Voilà une jolie histoire de flou linguistique, de détournement par appropriation locale. Une consécration, en quelque sorte, pour un certain festival musical de la région lémanique. Dans ce coin de la francophonie, on lit çà et là l’expression «passer à l’asse», exprimant le fait que le sujet évoqué mérite de passer aux oubliettes. «L’asse»? Comme si le nom de la fluette rivière qui donne son nom au terrain de Paléo, l’Asse, avait été substantivé. L’illusion est presque parfaite, puisque même la prononciation de cette mystérieuse «asse» utilise un «a» léger, comme légitimé par les deux «s» consécutifs.
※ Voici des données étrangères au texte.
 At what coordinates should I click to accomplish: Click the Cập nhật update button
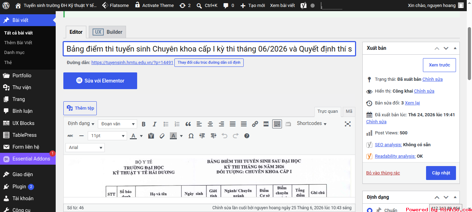(441, 173)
On parle bien sûr de «passer à l’as». Déjà, à l’oral, la tournure requiert un «a» traînant. Surtout, elle n’a rien à voir avec Paléo. Il s’agit de passer son tour, au sens des jeux de cartes. S’abstenir, décliner, ne pas surenchérir quand son moment vient, devant un as écrasant. L’expression ludique s’est élargie au sens d’escamoter, de balayer le thème dont on parle. Issu du champ sémantique des unités de mesure ou de monnaie, «l’as» a son petit frère méridional, le «manillon», l’une des cartes fortes de la manille, un jeu qui faisait sans doute trembler les mains d’un Pagnol. On pourrait tout aussi bien dire «passer au manillon». Mais pour les 30 000 mélomanes groupés qui rejoindront le territoire éphémère de Paléo la semaine prochaine, il est effectivement question de passer à l’Asse. Autre jeu.